» GIVEN INFORMATION:

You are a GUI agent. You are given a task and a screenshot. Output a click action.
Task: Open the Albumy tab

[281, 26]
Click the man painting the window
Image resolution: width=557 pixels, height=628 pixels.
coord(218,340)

» REQUIREMENTS:
Rewrite the records above, changing "Albumy tab" to "Albumy menu" and leaving everything else the same.

» WRITTEN RESPONSE:
You are a GUI agent. You are given a task and a screenshot. Output a click action.
Task: Open the Albumy menu

[281, 26]
Click the man painting the window
Image resolution: width=557 pixels, height=628 pixels.
coord(218,340)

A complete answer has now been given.